Come attivare il roaming: guida semplice per usare internet all’estero senza problemi

Giulio Righi

13 Luglio 2026

Milano, 13 luglio 2026 – Viaggiare all’estero con lo smartphone in tasca è ormai la norma per tanti italiani. Eppure, molti si chiedono ancora come usare la connessione dati fuori dai confini nazionali per postare foto, video e messaggi proprio come se fossero a casa. Il tema del roaming dati – soprattutto per chi va in Europa o oltre – resta uno dei più frequenti dubbi tra chi parte con gli amici e non vuole restare offline.

Come funziona il roaming dati: cosa sapere prima di partire

Per navigare all’estero con la rete del proprio operatore bisogna attivare il cosiddetto roaming dati. È una funzione che ormai tutti gli smartphone hanno, ma non sempre è accesa di default. In pratica, il roaming permette al telefono di collegarsi alle reti mobili di altri operatori quando si esce dal proprio paese. “Basta entrare nelle impostazioni, cercare ‘Rete mobile’ e attivare il roaming dati”, spiega un tecnico Vodafone raggiunto da alanews.it. La procedura cambia un po’ tra Android e iPhone, ma resta semplice: un tap e il telefono si collega automaticamente alla rete migliore disponibile.

In Europa la situazione è molto cambiata negli ultimi anni. Dal giugno 2017 il regolamento europeo Roam like at home consente di usare chiamate, SMS e internet alle stesse condizioni del proprio paese. “Attenzione però”, avverte l’operatore, “ogni piano ha i suoi limiti: superati certi Giga possono arrivare costi extra”. Per evitare brutte sorprese conviene sempre controllare i dettagli del proprio contratto.

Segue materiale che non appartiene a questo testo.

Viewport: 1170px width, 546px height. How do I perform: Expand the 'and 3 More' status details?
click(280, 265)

Fuori dall’Europa: i costi possono volare

Oltre l’Unione Europea le regole si complicano. Paesi come Stati Uniti, Svizzera, Turchia o Giappone non sono coperti dall’accordo e usare la connessione dati può costare molto caro. “Molti italiani rimangono sorpresi da bollette salate”, racconta Anna B., studentessa che ha passato sei mesi in California. Gli operatori italiani offrono spesso pacchetti speciali per queste destinazioni – opzioni settimanali o mensili con Giga prepagati – ma non sempre si attivano da soli.

Gli esperti suggeriscono di informarsi bene prima di partire: una chiamata al servizio clienti o un rapido controllo sull’app dell’operatore possono evitare guai al rientro. “Controlla sempre dove vai e quali sono le tariffe per i dati”, raccomanda il servizio clienti TIM.

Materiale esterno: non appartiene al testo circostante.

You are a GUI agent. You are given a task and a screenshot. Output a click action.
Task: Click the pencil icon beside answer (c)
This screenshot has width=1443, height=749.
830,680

Attivare il roaming: cosa fare in pochi passi

Per abilitare il roaming dati, ogni smartphone segue un percorso simile. Su Android si entra nelle impostazioni, poi ‘Rete mobile’ e si attiva ‘Roaming dati’. Sui dispositivi Apple invece si passa da ‘Cellulare’, poi ‘Opzioni dati cellulare’ e infine ‘Roaming dati’. Tutto ciò richiede meno di un minuto.

Da ricordare che alcuni operatori bloccano il roaming su linee nuove o ricaricabili per motivi di sicurezza o prevenzione frodi: in questi casi bisogna richiedere l’attivazione tramite area clienti online o chiamando il call center.

Evitare sorprese: qualche consiglio utile

Chi viaggia tiene spesso d’occhio i consumi anche all’estero. La maggior parte degli operatori mette a disposizione app e notifiche SMS automatiche che avvisano quando si sta per superare la soglia prevista. “Ricevo sempre un messaggio quando sto per finire i miei Giga”, conferma Marco D., 32 anni, appena partito per Lisbona.

Chi vuole risparmiare o ha bisogno di molto traffico fuori dall’Europa può puntare sulle SIM locali: si comprano negli aeroporti o nei negozi specializzati e spesso offrono tariffe più convenienti rispetto al roaming internazionale.

In sintesi

Prima di partire vale la pena dare un’occhiata alla propria offerta per evitare costi imprevisti e interruzioni della connessione. La tecnologia rende tutto facile e veloce, ma serve essere preparati: solo così la voglia di condividere foto e storie sui social non diventerà una spina nel fianco al ritorno in Italia.